INSTRUCTIONS FOR THE TASK:
Copy every line of the following data that includes the string "agent".

EXTRACTED INFORMATION:
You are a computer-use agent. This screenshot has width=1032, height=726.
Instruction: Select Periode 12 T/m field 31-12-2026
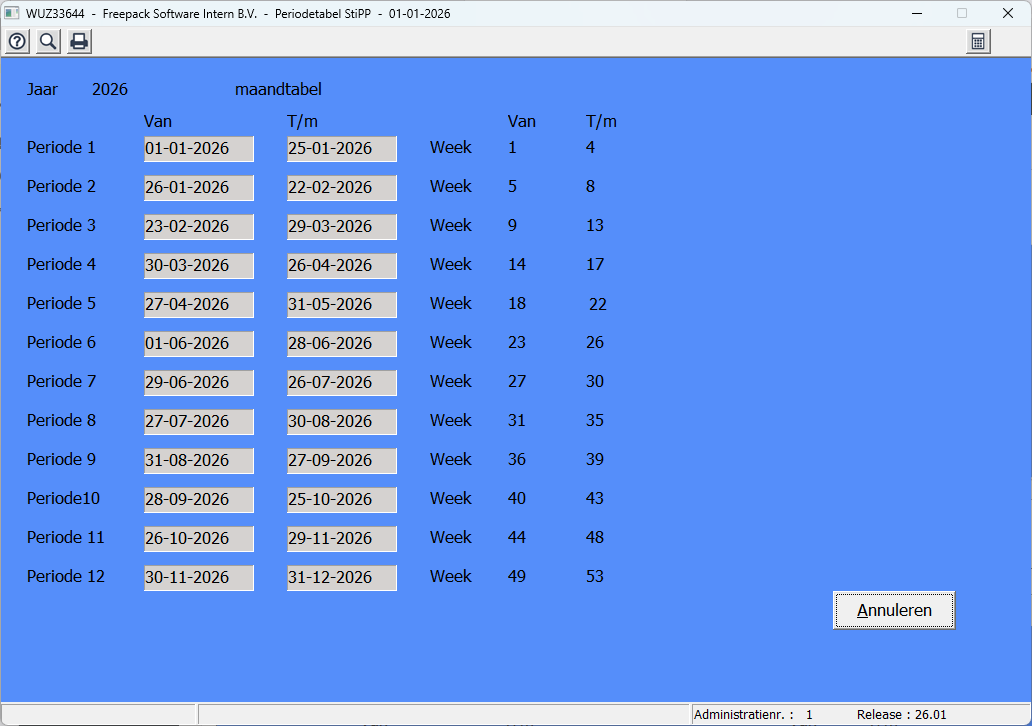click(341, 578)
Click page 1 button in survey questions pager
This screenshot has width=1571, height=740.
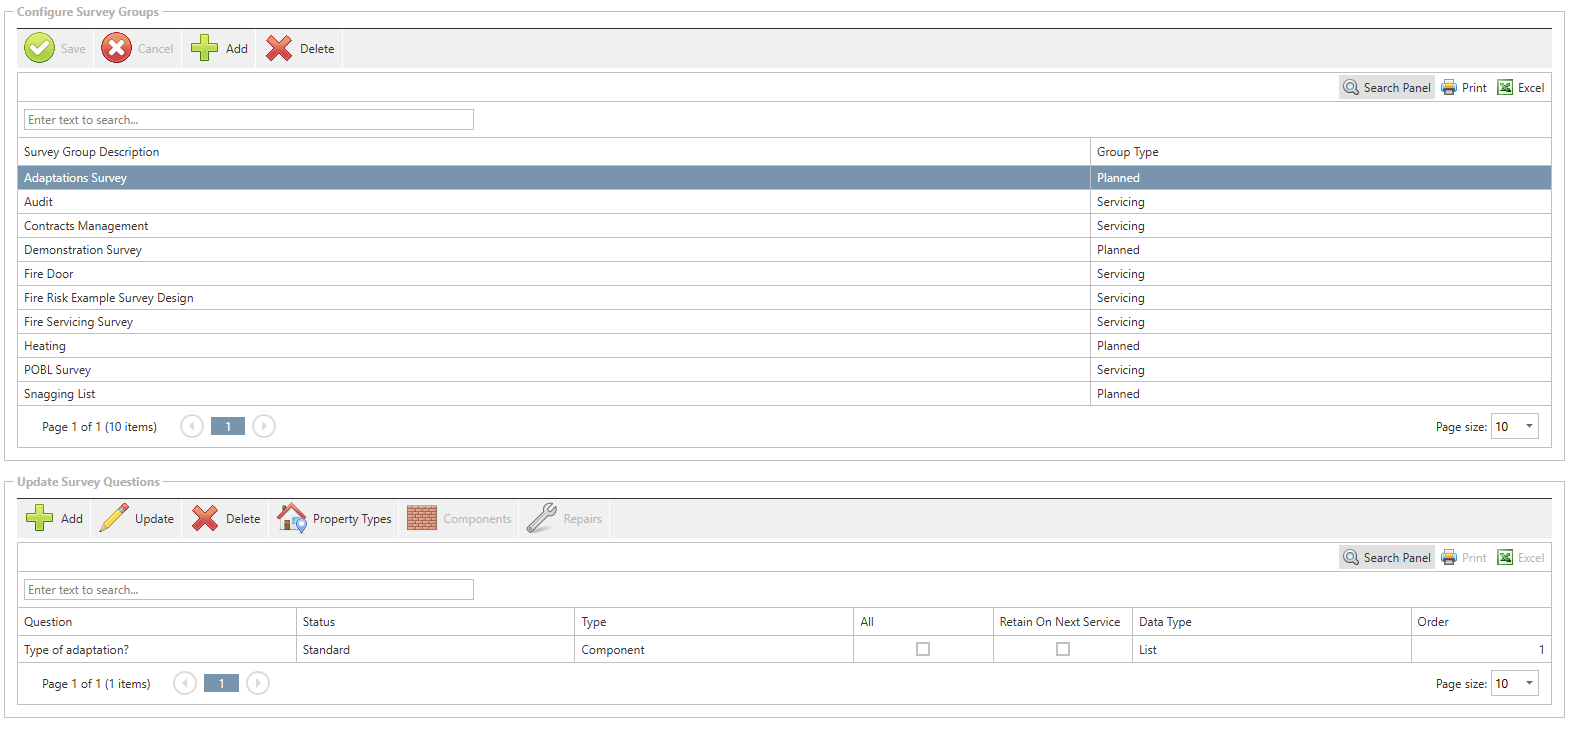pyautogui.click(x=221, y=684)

---

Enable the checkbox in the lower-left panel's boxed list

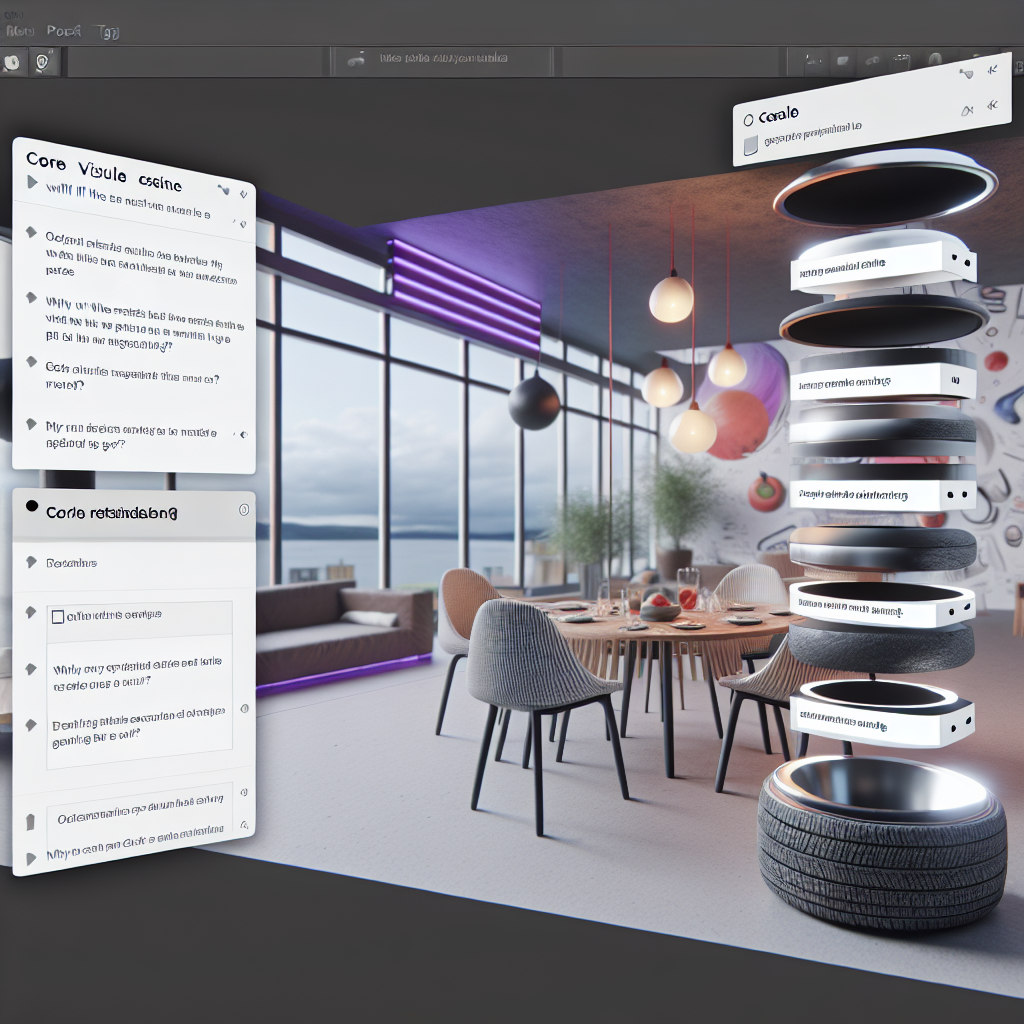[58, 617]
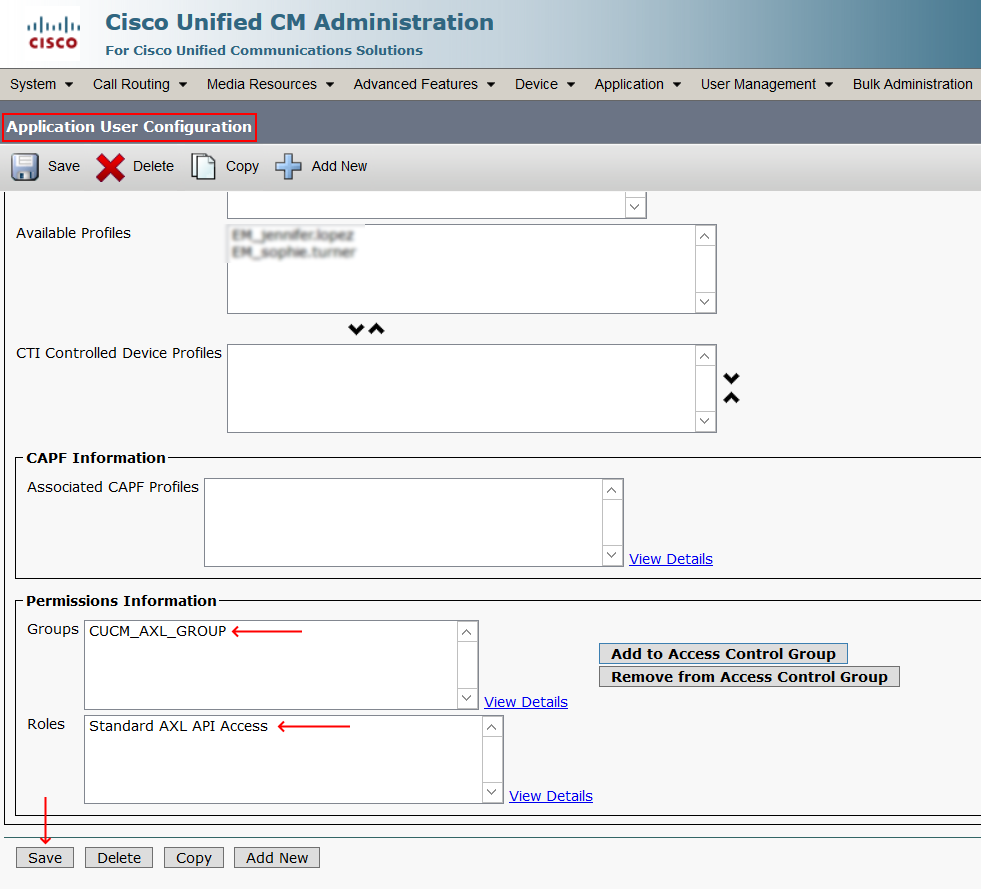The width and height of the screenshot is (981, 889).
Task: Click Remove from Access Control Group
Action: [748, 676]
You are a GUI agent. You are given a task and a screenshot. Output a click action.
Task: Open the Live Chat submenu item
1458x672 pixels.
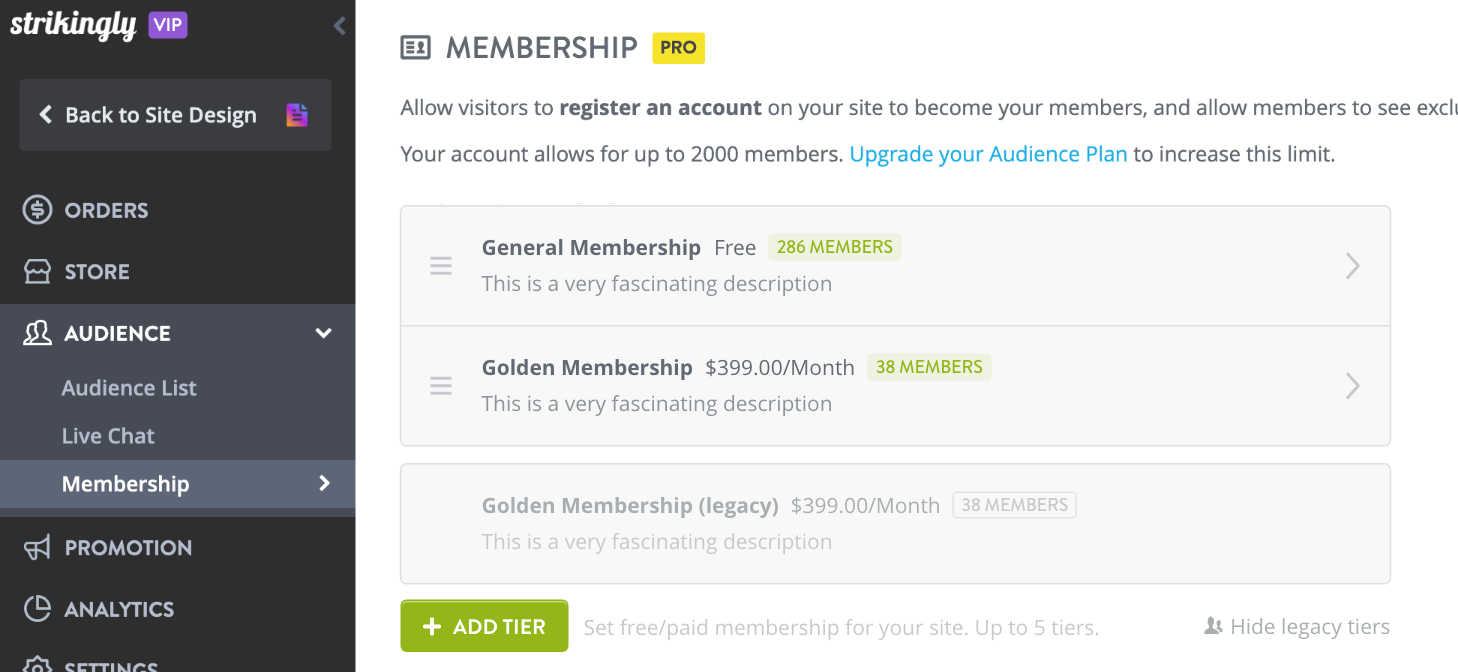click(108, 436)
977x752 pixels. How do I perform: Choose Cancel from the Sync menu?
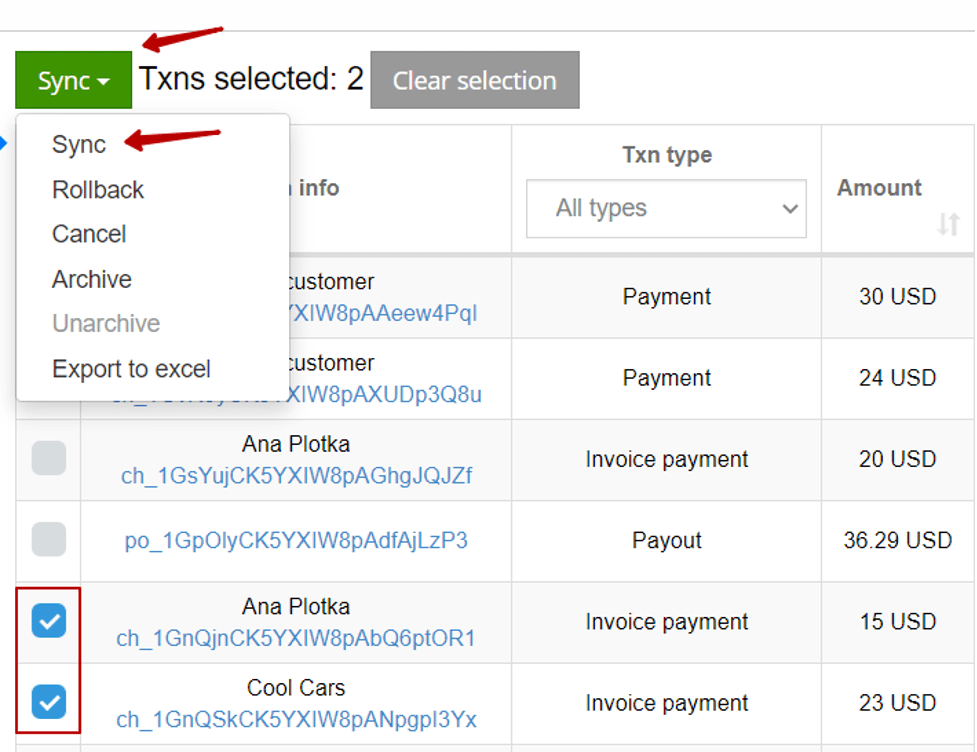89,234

* * *

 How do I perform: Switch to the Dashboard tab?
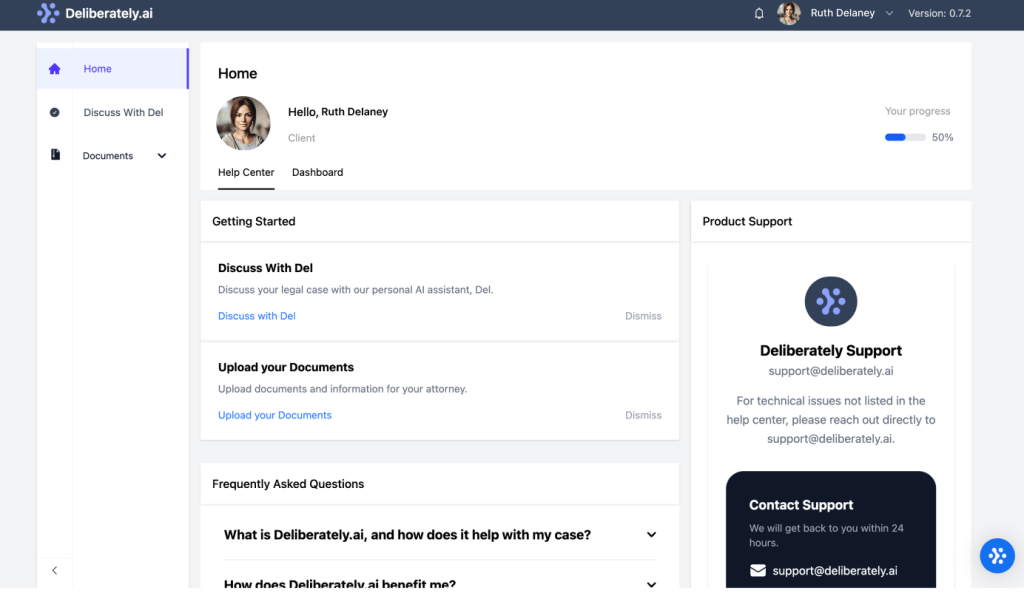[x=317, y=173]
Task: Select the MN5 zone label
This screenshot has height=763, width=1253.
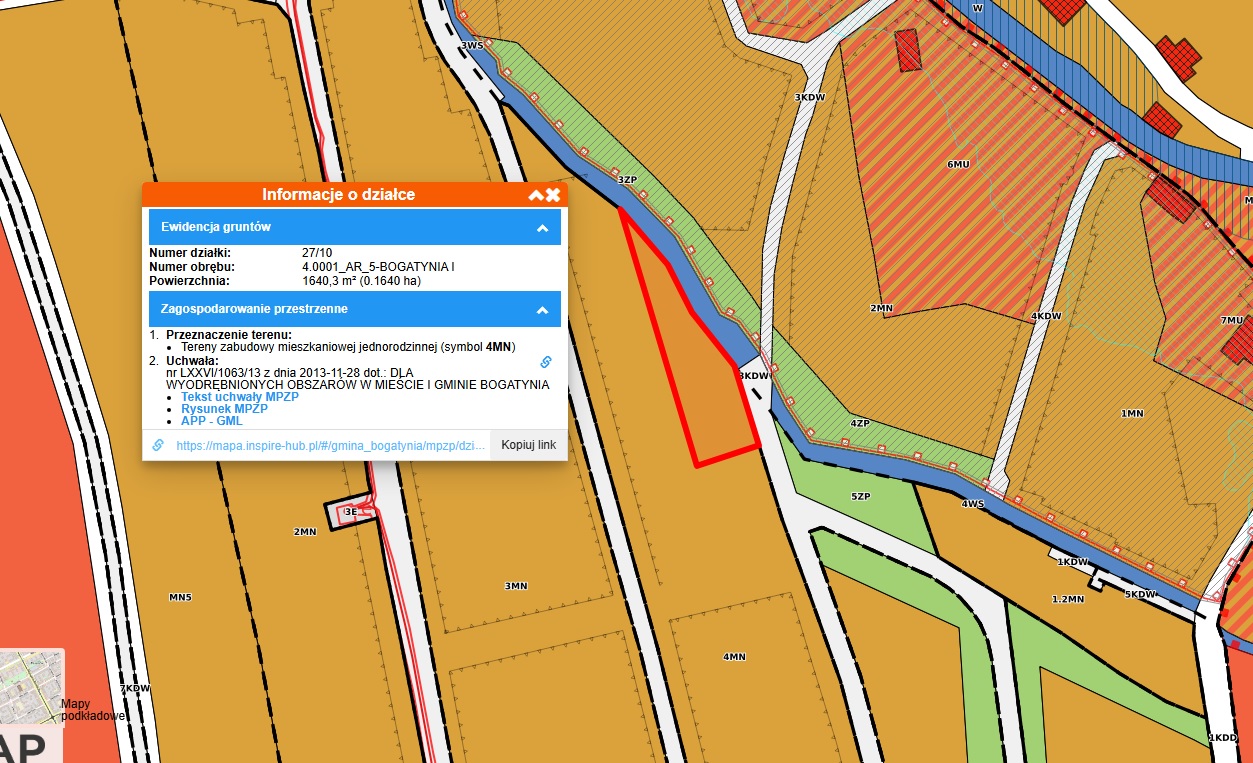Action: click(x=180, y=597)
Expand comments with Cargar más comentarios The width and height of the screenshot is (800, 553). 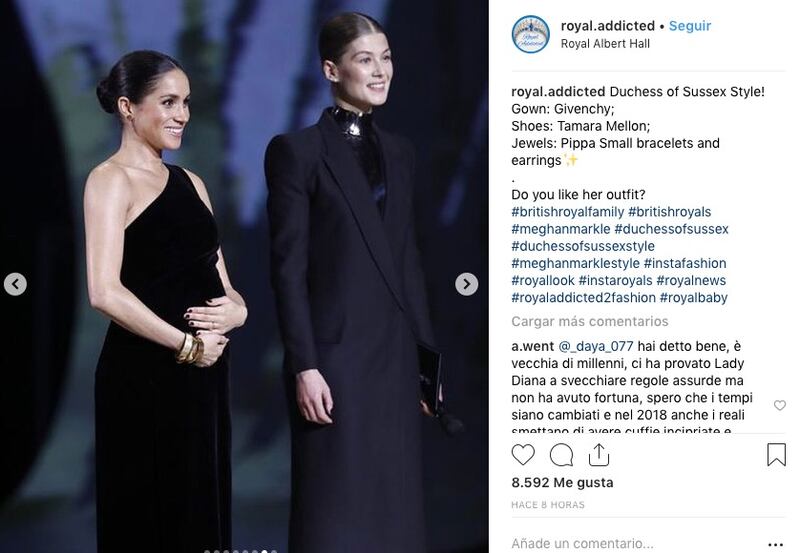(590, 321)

RESULT OF THIS EXERCISE:
You are a computer-use agent. This screenshot has width=1032, height=726.
You are a GUI agent. You are given a task and a screenshot. Output a click action.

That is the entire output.